Convaincus que les « mesurettes » arrachées au gouvernement ne suffiront pas à les sauver, les agriculteurs réclament un plan durable, répondant à l’ensemble des enjeux auxquels ils doivent faire face. Celui de la montée en flèche de la concurrence, née de la dérégulation des marchés agricoles et du dumping social, en passant par le cercle vicieux de l’endettement, poussé par la recherche de toujours plus de productivité. Mais aussi de la nouvelle géopolitique agricole, des rapports de forces entre acteurs ou des nouveaux modes de consommation qui bouleversent les filières.

1. Marge

Un slogan circule beaucoup depuis le début de la crise : «Partagez vos marges, sauvez l’élevage.» La marge, c’est la différence entre le prix d’achat et le prix de vente. Les transformateurs (marchands de bestiaux, abattoirs) et la grande distribution ont amélioré la leur en 2014, pendant que celle des agriculteurs se dégradait.
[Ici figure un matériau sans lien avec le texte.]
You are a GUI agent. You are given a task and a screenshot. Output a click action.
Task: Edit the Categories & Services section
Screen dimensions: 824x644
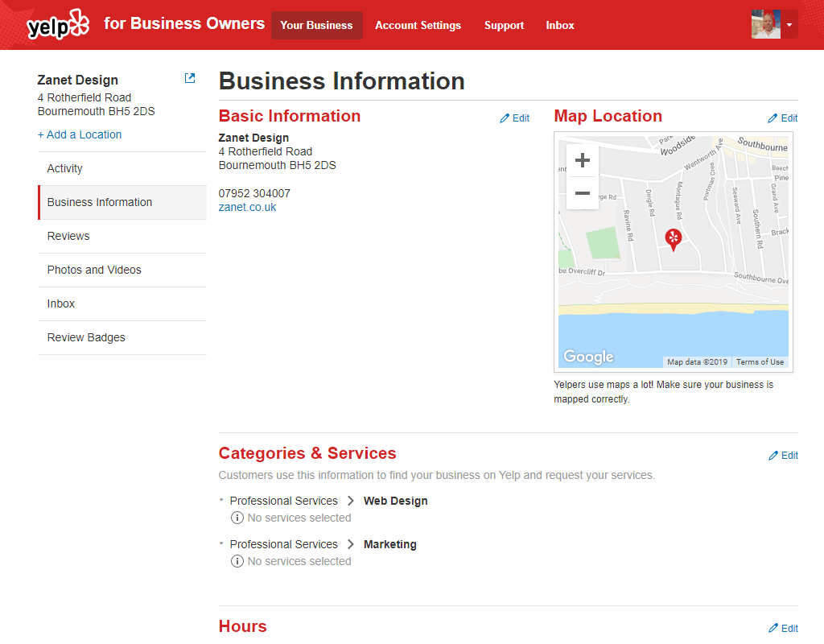[x=783, y=456]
On est arrivé à une situation où des exploitants travaillent à perte, sans parvenir à couvrir le coût de leur production après l’avoir vendue. […]

2. Normes

[Les agriculteurs] dénoncent un empilement de taxes sur le travail et les normes fiscales, sociales et environnementales qui « étouffent les exploitations » et réduisent leur compétitivité dans le marché européen. […]

3. Endettement

Acheter du matériel de plus en plus sophistiqué, construire des nouveaux bâtiments pour répondre aux normes européennes, ou se soumettre à une logique de plus en plus productiviste… Toutes ces exigences conduisent les agriculteurs à s’endetter, parfois lourdement. Or, comme l’a rappelé José Bové dans Libération le 22 juillet, «les exploitations qui risquent le plus de faire faillite sont celles qui, poussées par l’Etat et l’agro-industrie, […] se sont modernisées à outrance». […]

4. Quotas

C’était l’un des derniers outils de régulation des marchés agricoles européens : les quotas laitiers ont définitivement disparu le 31 mars. Mis en place en 1984, dans le cadre de la Politique agricole commune (PAC), pour limiter la production de lait et garantir un revenu stable aux agriculteurs, ces contingents de volume de production par pays n’ont pas résisté au vent de libéralisme qui souffle sur Bruxelles. Poussée par la perspective alléchante de nouveaux marchés émergents - chinois en tête -, la Commission européenne a décidé en 2003, puis en 2008, d’enterrer progressivement ces quotas. […] Depuis, les éleveurs ont gagné en liberté, celle de produire autant qu’ils veulent pour inonder les marchés mondiaux. Mais ils ont perdu en stabilité, du fait de la volatilité des prix et de la concurrence accrue. Seule solution pour eux, selon le commissaire européen à l’Agriculture, Phil Hogan : « S’adapter », en misant sur l’investissement et la concentration des fermes. Mais la casse sociale est sévère, entre ceux, trop petits, qui n’ont pas les moyens de rivaliser, et les autres qui, avec la baisse des prix, ne peuvent plus rembourser leurs dettes. […]

5. Dumping social

Après le plombier, l’équarrisseur polonais. Ce serait lui, le responsable de l’hécatombe qui se joue dans les abattoirs français. Ou plutôt les entreprises allemandes qui font appel à lui, à des tarifs défiants toute concurrence. Et ce grâce à l’«utilisation abusive de la directive détachement, qui permet aux entreprises d’embaucher des salariés étrangers tout en payant des cotisations sociales restreintes calculées sur la réglementation du pays d’origine et l’absence de Smic jusqu’à récemment en Allemagne», selon le ministre de l’Agriculture. D’où les prix imbattables des Allemands, sur le porc notamment. […]

6. Embargo

En vigueur depuis bientôt un an sur fond de crise en Ukraine, le blocage par la Russie des importations de produits agricoles de plusieurs pays européens (dont la France) a particulièrement touché les filières porcines et laitières françaises. Durant les cinq premiers mois de l’année 2015, les exportations de produits transformés à base de viande ont reculé de 73 % sur un an (passant de 19,7 à 5 millions d’euros), et celles de produits laitiers ont reculé de 78 % (passant de 37 à 8 millions), d’après les douanes françaises. Selon la fédération nationale porcine, le kilo de porc a perdu 20 centimes depuis le début de l’embargo. Un effet domino se fait aussi ressentir, avec le report des exportations des autres pays de l’Union européenne vers le marché français. Les cours du beurre et du lait en poudre auraient ainsi chuté de 30 %. […]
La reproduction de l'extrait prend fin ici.